Organizations sometimes end up in a ditch.
They stop hitting goals. The culture is all wrong. The mission is off-putting. The vision becomes and remains fuzzy, at best. They can’t move. Forward or backward.

This is not a rut.
It’s not tough to maneuver your way out of a rut.
Change it up a little.
Find a new path.
Get a hobby.

This is a ditch.
People (and entire organizations) get stuck in ditches.
When you’re in a ditch, it’s often difficult to figure your way out. So, start here.

Aiming at the wrong thing

Some organizations find themselves waylaid because their vision stays unclear, un-communicated, or altogether wrong. It’s rare to find an organization that has thought well about the future they want to see. The change they want to make. Lack of clarity here muddies up the tires. Ongoing lack of clarity will put an organization into a hopelessly difficult ditch.

Get out of the ditch with a clear picture of why you exist. What is the change you want to make? What is the kind of world in which you want to live?

Measuring the wrong things

What you measure is important. Too many organizations only measure sales or donations or production. That’s too simple. And one-dimensional measurement will put entire organizations into a ditch. They are on a relentless hamster wheel of frantic goal pursuit that places the entire operation into a hopeless slough of despond.

Of course, we measure those things. PNL is a given.

The harder work is figuring out causation.

What activities produce sales or donations? What are the habits that increase production? Measure that. You’ll find yourself moving out of that ditch sooner than expected.

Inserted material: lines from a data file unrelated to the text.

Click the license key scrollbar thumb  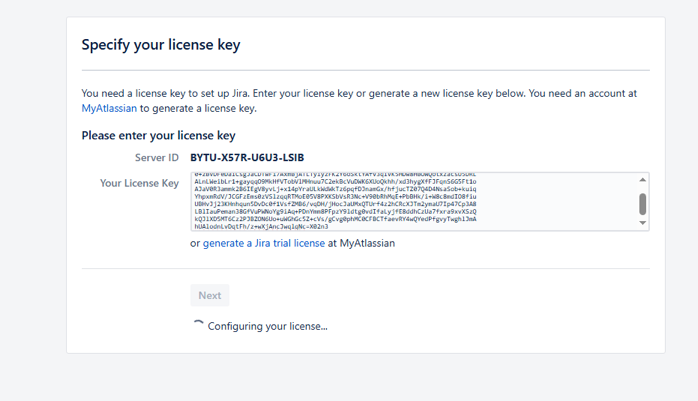pos(642,204)
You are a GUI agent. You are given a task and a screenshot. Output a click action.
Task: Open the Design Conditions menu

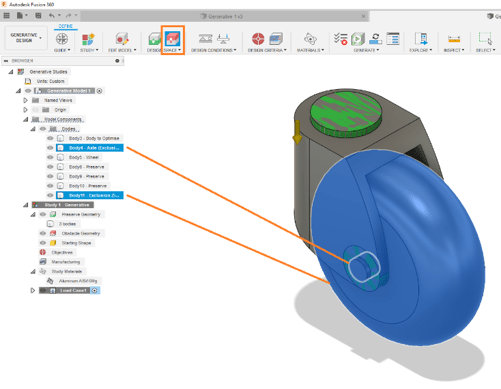click(214, 50)
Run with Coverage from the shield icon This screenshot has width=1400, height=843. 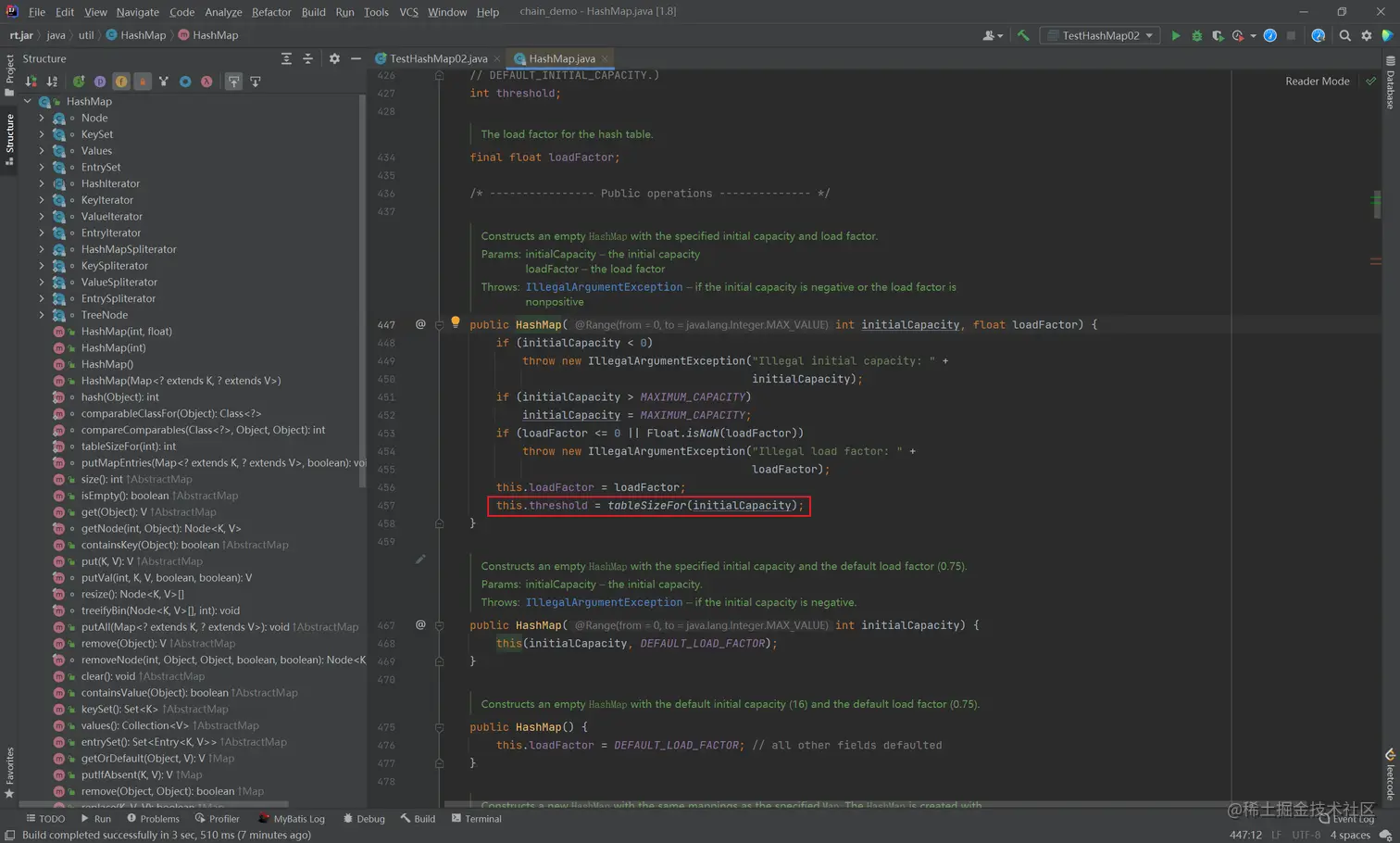[1218, 35]
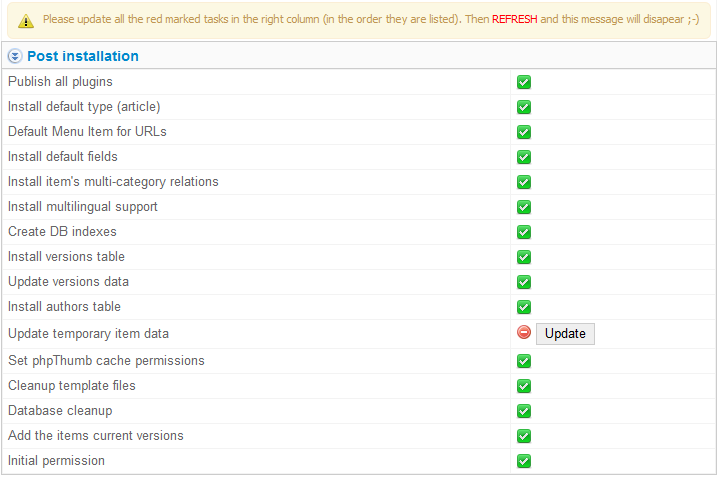Image resolution: width=720 pixels, height=478 pixels.
Task: Select the Update temporary item data row label
Action: click(88, 334)
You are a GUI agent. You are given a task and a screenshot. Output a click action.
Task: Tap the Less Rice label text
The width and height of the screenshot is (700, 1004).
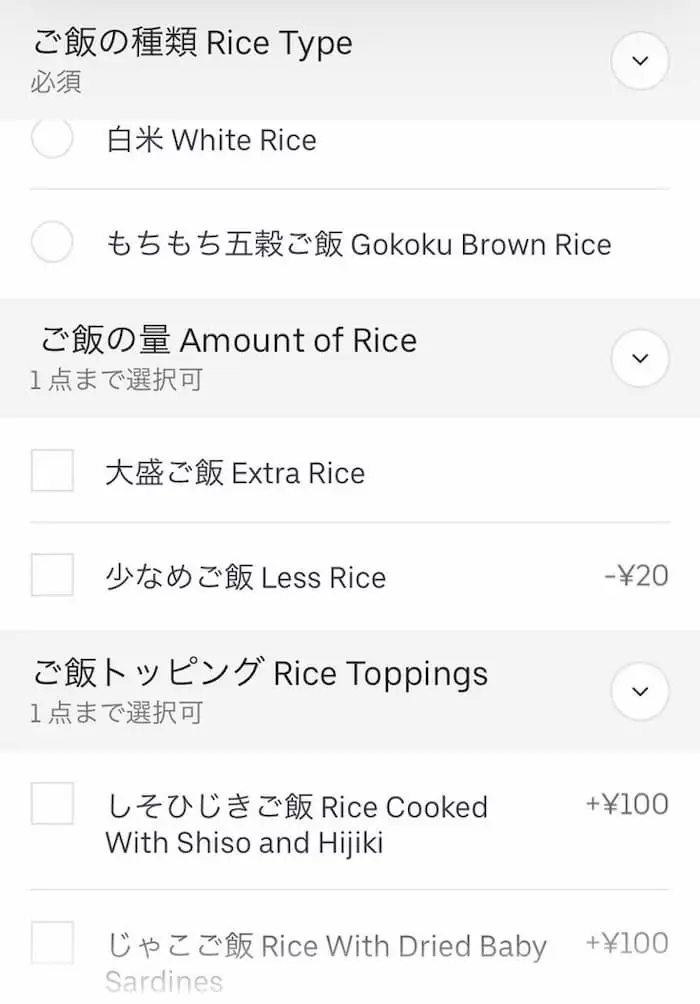tap(245, 577)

Rewarding the wrong things

Don’t underestimate culture. Organizations should reward performance and hard work. But organizations often reward behavior that puts the culture in a ditch. When we reward power plays with increased power, or office gossip with an audience. Rewarding culturally destructive behavior will put entire organizations in a ditch where removal might take years or even be impossible.

Don’t reward behavior that destroys culture. Managers need to talk to their teams. Write down the specific behaviors and the specific situations, and make clear the resulting cultural impact.

Culture matters.

A great culture is one of the best ways to prevent getting stuck in a ditch.